A Wednesday ruling from the Libyan Supreme Court blocking lower court legal challenges to the country’s draft constitution puts the country on track to hold a referendum on the constitution soon and ideally to hold elections under the constitution by the end of the year. However, those arrangements still need to be negotiated between Libya’s competing governments, and it is still possible that a legal challenge could emerge at the Supreme Court that would gum up the process. There are also logistical questions about holding a national referendum vote in a country that’s still at war. Perhaps that’s why a United Nations expert panel has determined that there is still no political solution to the Libyan civil war on the table in the near future.


Algeria’s public sector unions have called a general strike–affecting schools and hospitals among other things–over high inflation and stagnant wages.


Longtime Zimbabwean opposition leader Morgan Tsvangirai died on Wednesday of cancer. He was 65 years old. Tsvangirai spent most of his political career as the only game in town in terms of standing up to Robert Mugabe and came close to unseating Mugabe in the 2008 presidential election–one wonders how Mugabe would have dealt with that–so at least he lived long enough to see the end of Mugabe’s reign. His death leaves the already weak Zimbabwean opposition scrambling for a new standard bearer.
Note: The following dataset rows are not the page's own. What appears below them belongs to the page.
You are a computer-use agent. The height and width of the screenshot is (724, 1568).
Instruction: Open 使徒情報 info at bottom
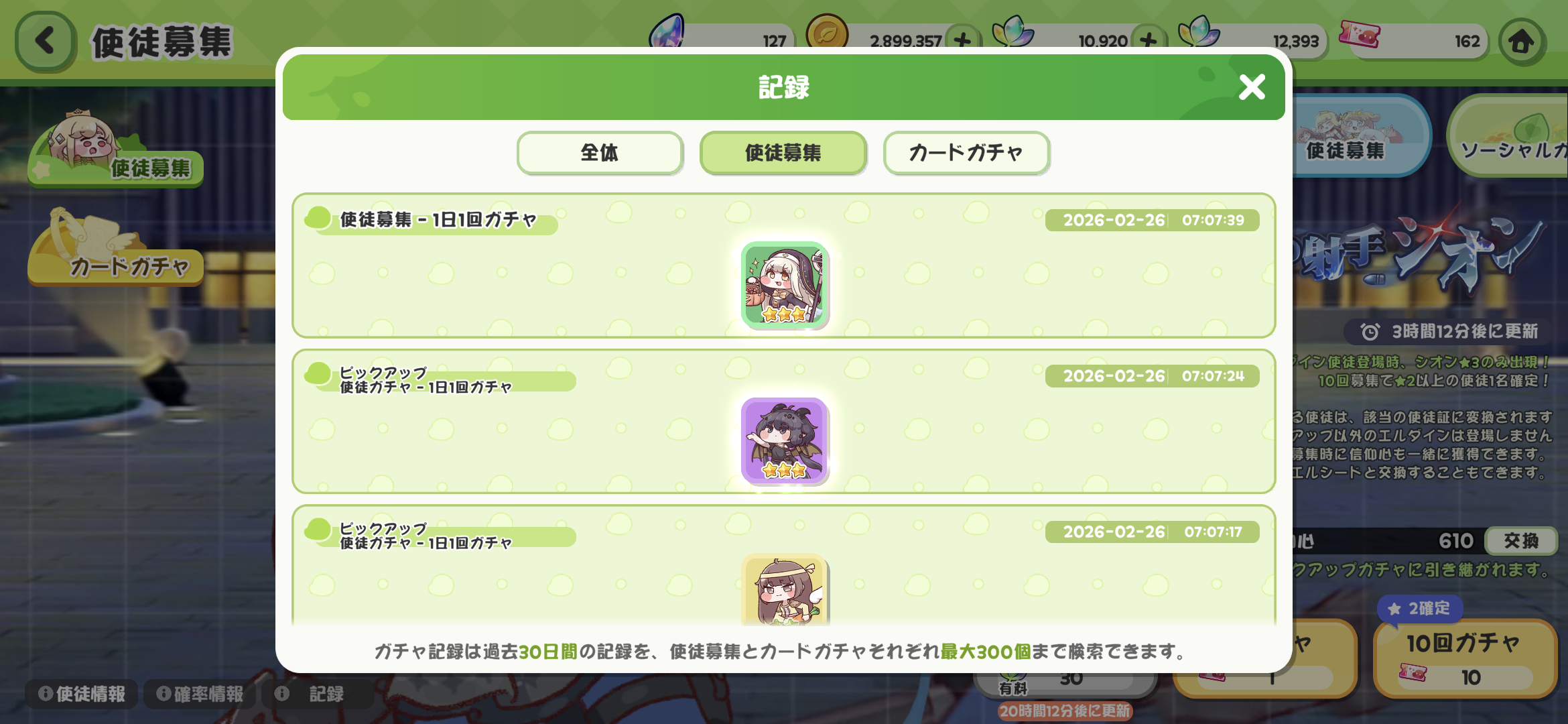click(x=82, y=694)
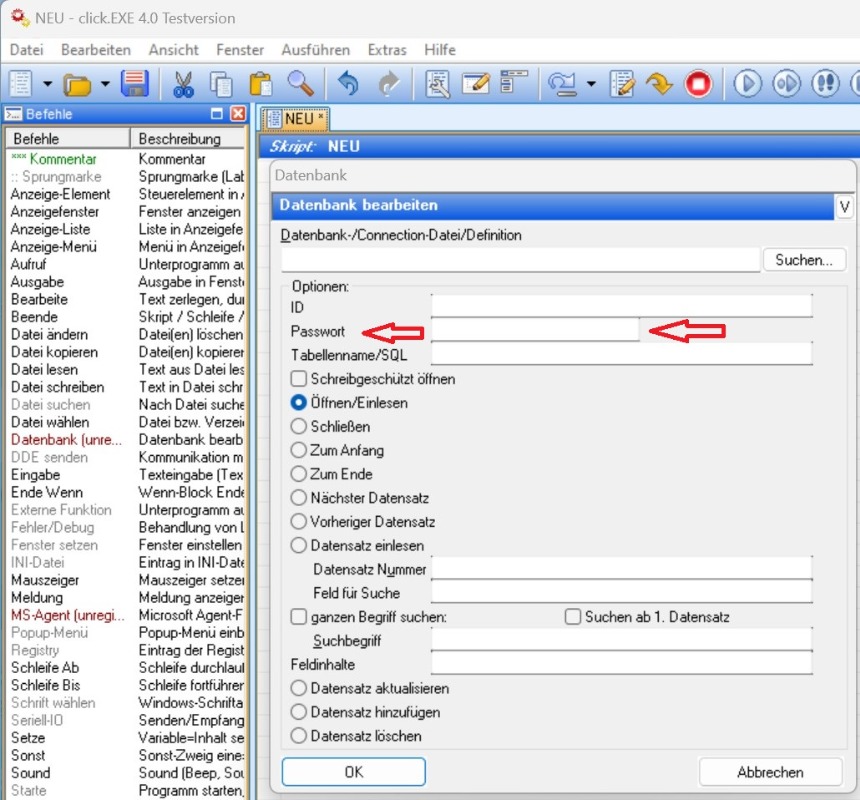
Task: Expand the 'V' dropdown on Datenbank bearbeiten header
Action: point(844,206)
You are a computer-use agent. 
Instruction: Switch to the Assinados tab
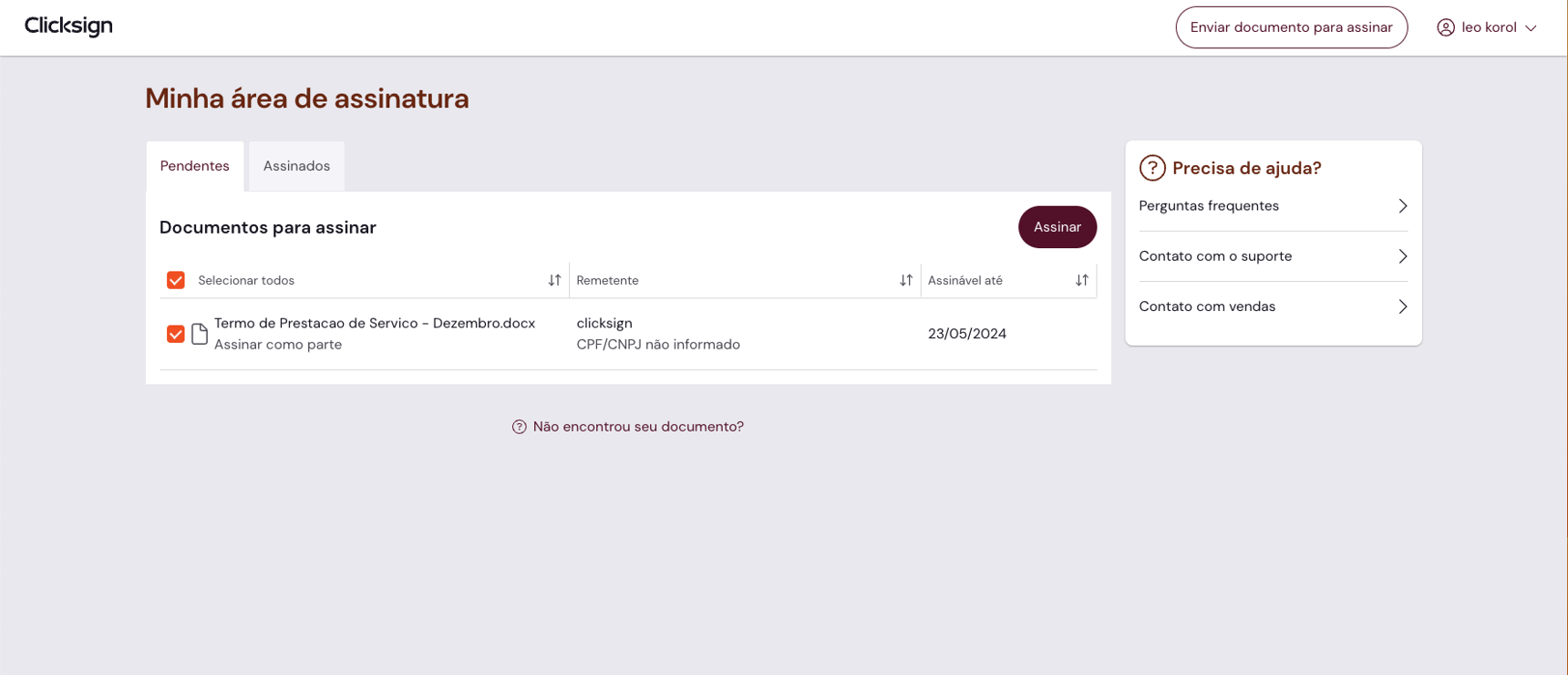click(x=295, y=166)
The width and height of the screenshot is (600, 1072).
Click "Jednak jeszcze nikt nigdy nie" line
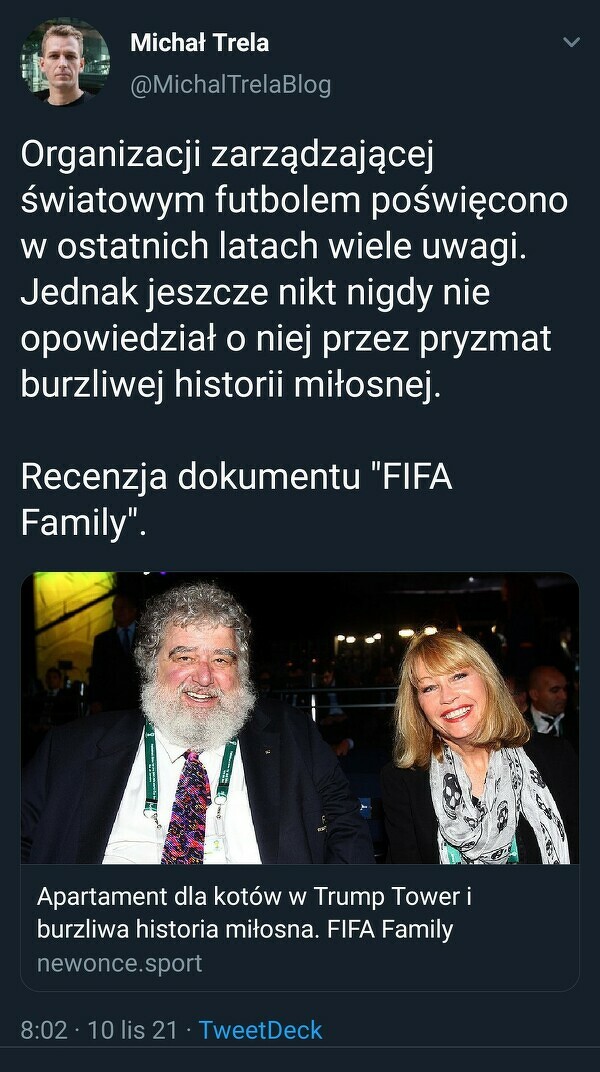click(256, 293)
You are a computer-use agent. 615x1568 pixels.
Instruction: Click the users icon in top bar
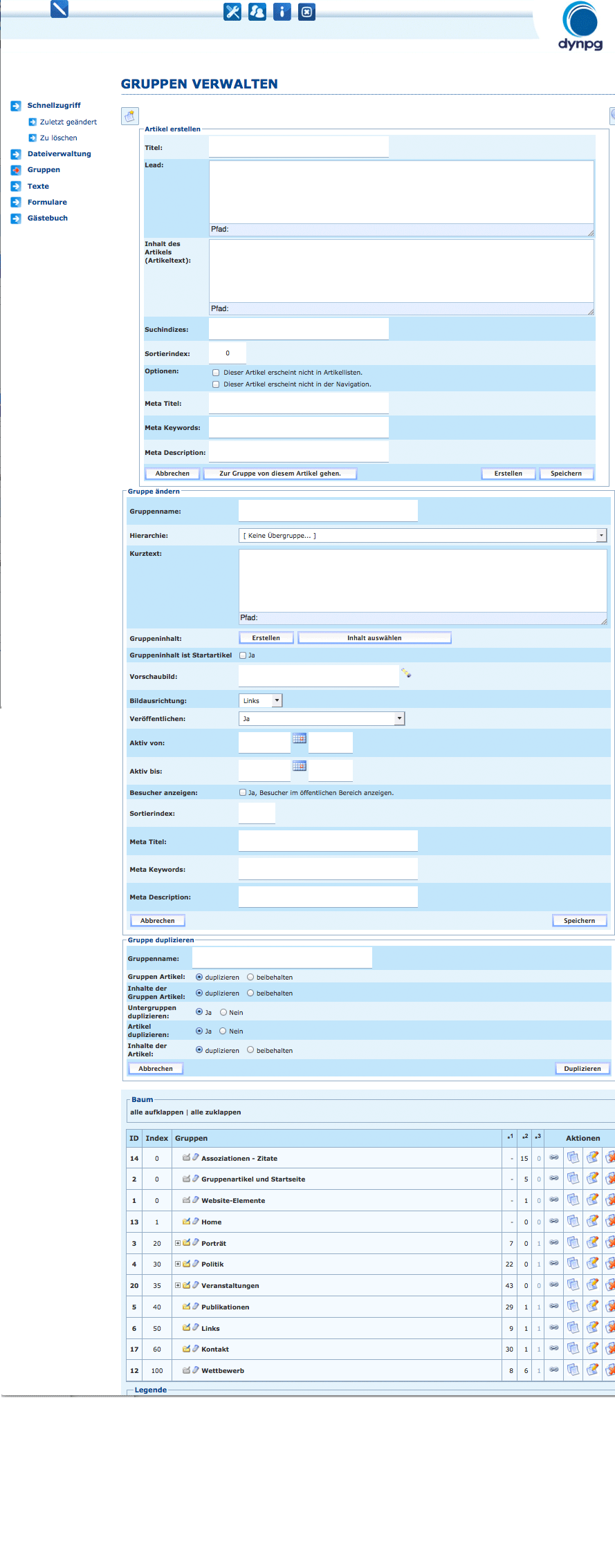coord(257,12)
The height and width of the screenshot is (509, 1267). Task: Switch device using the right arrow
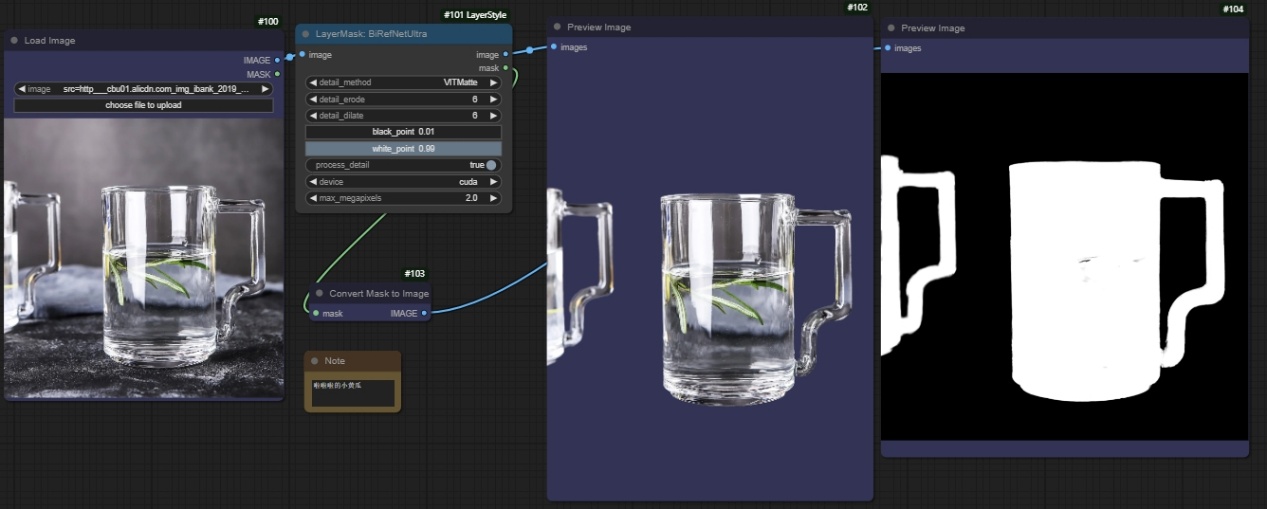tap(493, 182)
You officially won’t have Jacob Zuma to kick around anymore. South Africa’s (now former) president resigned “with immediate effect” on Wednesday. He most likely will not be missed. Zuma was going to lose a no confidence vote in parliament, perhaps as soon as Thursday, and probably spent Wednesday morning watching news that the home of his political patrons, the Gupta family, had been raided by police investigating corruption charges that tie directly to Zuma himself. Now the question becomes whether he’ll be immediately succeeded by new African National Congress party leader (and current acting president, I guess) Cyril Ramaphosa, or if there will be an interim president installed until next year’s election. Most likely it will be the former.